Document extract START

This repository showcases an application of concepts learned during the "Business, Economic, and Financial Data" course at the University of Padua to analyze time series data of the number of visitors in some Italian museums.
Predict monthly visitors for two Italian museums by leveraging time series forecasting techniques.
Manually crafted, using data from multiple sources:
- Main variable (museum visitors time series) from Visit Piemonte
- External regressors: Google Trends, Turin weather data, and some custom-built (# school holidays, COVID closures, and renovation).
- Basic Baseline: Predicts using the mean OR the same value as the last year, serving as a simple benchmark.
- Advanced Baseline (SoTA): Utilizes TimeGPT, representing the cutting-edge model for time series forecasting.
- Holt-Winters' exponential smoothing with additive seasonality
- Generalized Additive Model (GAM)
- SARIMA
- SARIMAX
- Generalized Bass Model (GBM)
- Time-series linear regression
- Lasso regression
- Boosting (Gradient Boosting and XGBoost)

Document extract END
Data shown START

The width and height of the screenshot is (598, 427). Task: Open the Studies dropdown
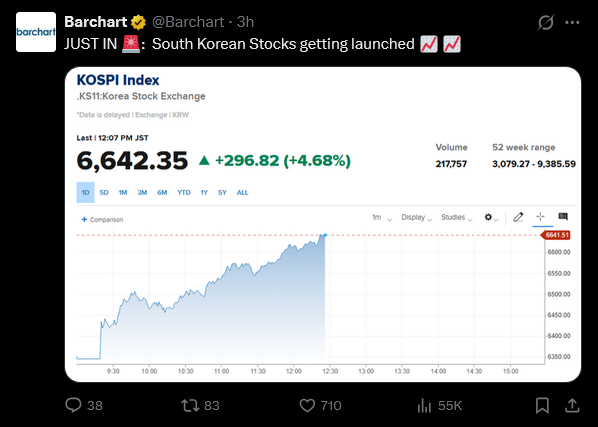[457, 218]
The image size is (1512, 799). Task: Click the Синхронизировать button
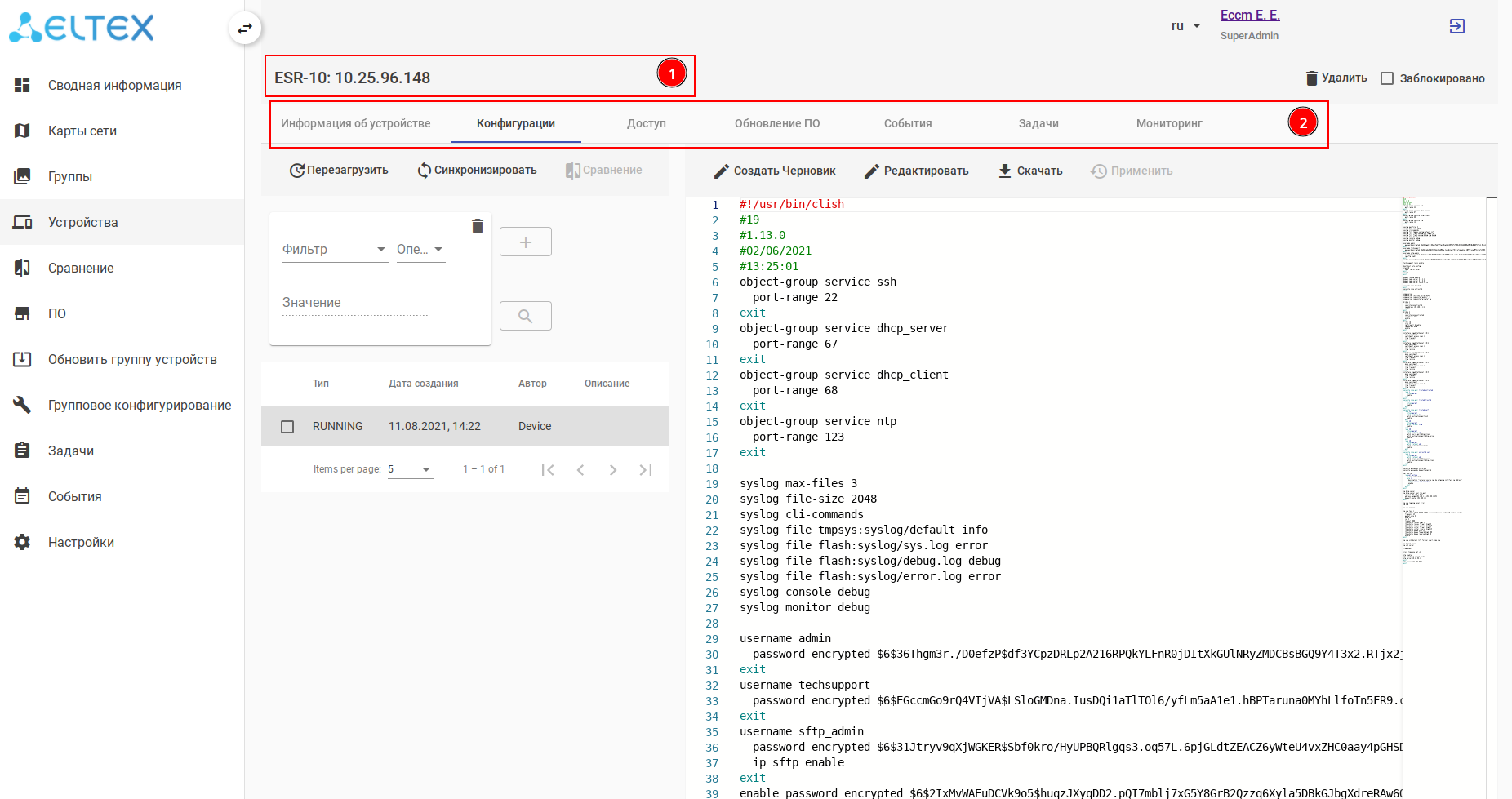coord(477,171)
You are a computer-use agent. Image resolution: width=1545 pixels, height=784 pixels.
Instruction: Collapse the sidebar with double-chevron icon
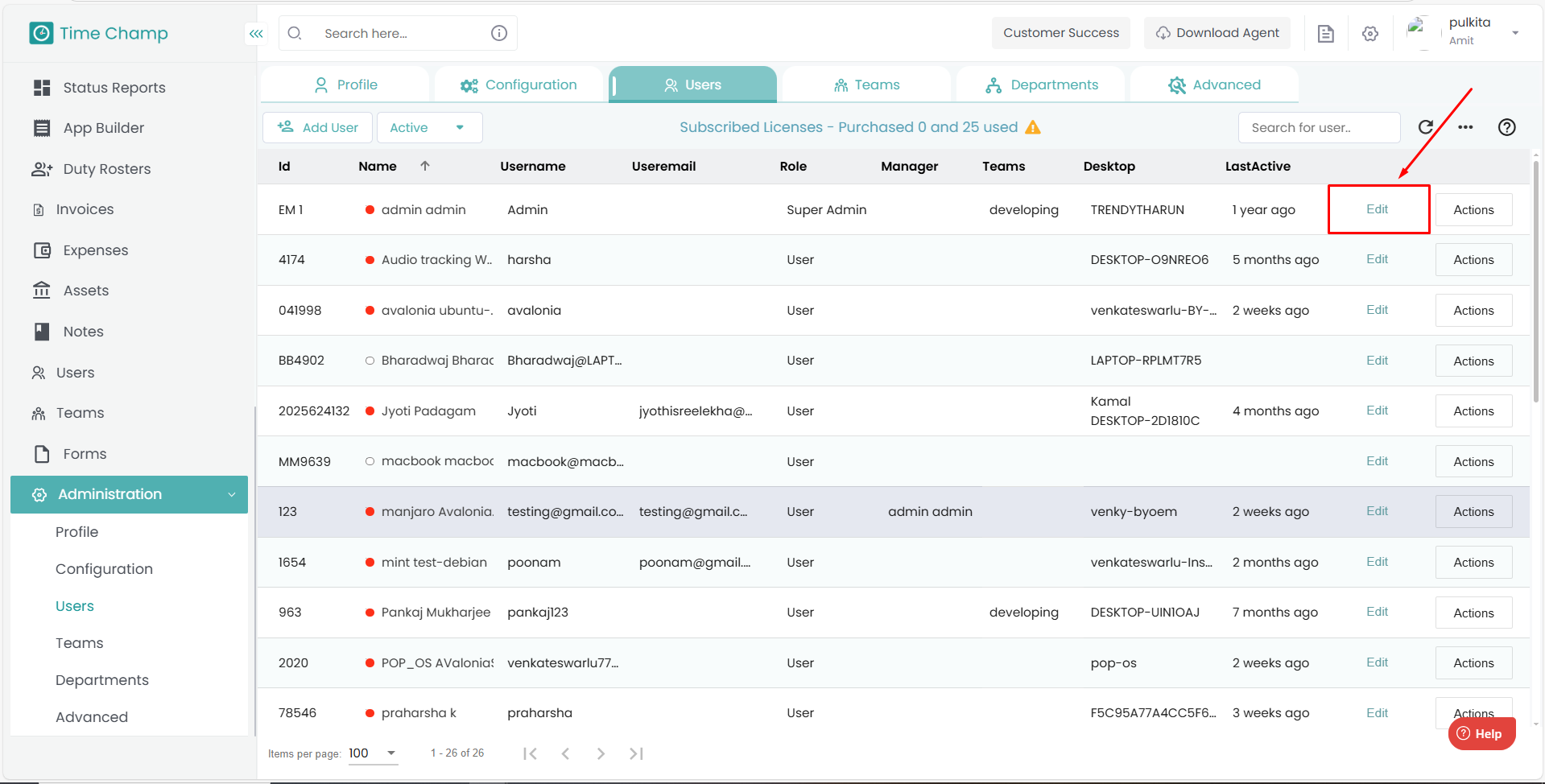point(256,34)
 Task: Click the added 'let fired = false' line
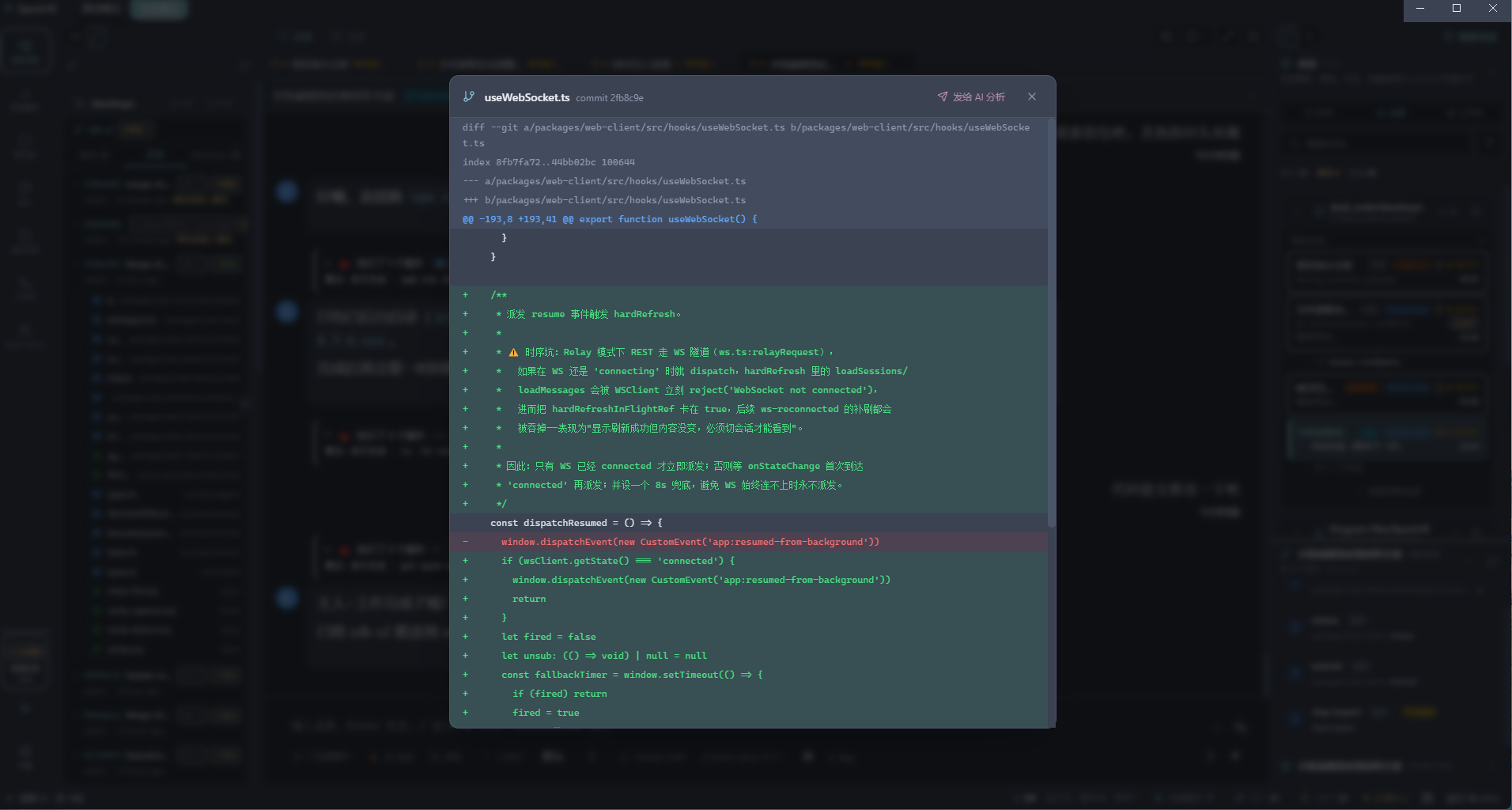point(548,637)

Data shown END

# Task 1:
Give a two-sentence summary of the museum forecasting page.
# Task 2:
According to the museum forecasting page, which model serves as the advanced baseline?
# Task 3:
Proceed with the museum forecasting page from its last line.
The listing comes from a separate source, unrelated to the museum forecasting page.

# Exercise answer 1:
The page describes a repository that applies concepts from a University of Padua course on business, economic, and financial data to forecast monthly visitors for two Italian museums. Its hand-built dataset pairs visitor counts from Visit Piemonte with outside regressors such as Google Trends, Turin weather data, and custom variables, and its models range from simple baselines and TimeGPT to Holt-Winters, GAM, SARIMA, SARIMAX, regression, and boosting methods.

# Exercise answer 2:
TimeGPT

# Exercise answer 3:
Also, combinations of methods are utilized, like GBM + SARIMAX for first modeling the trend, and then modeling the residuals.
Time-series cross validation in combination with AIC.
- RMSE
- MAPE
- AIC
Five models outperform both baselines, including: Exp. smoothing Holt Winters, TSLM, SARIMA, XGBoost, and Gradient Boosting.
Eleven models outperform both baselines, with SARIMAX showing exceptional performance (0.271 RMSE vs 1.085 of TimeGPT).
Finally, performed analysis of the effects of COVID, trying to interpolate the outliers using two approaches:
- Use a good forecasting model.
- Replace each month using the historical monthly mean.
This didn't give much of an improvement of the previous models.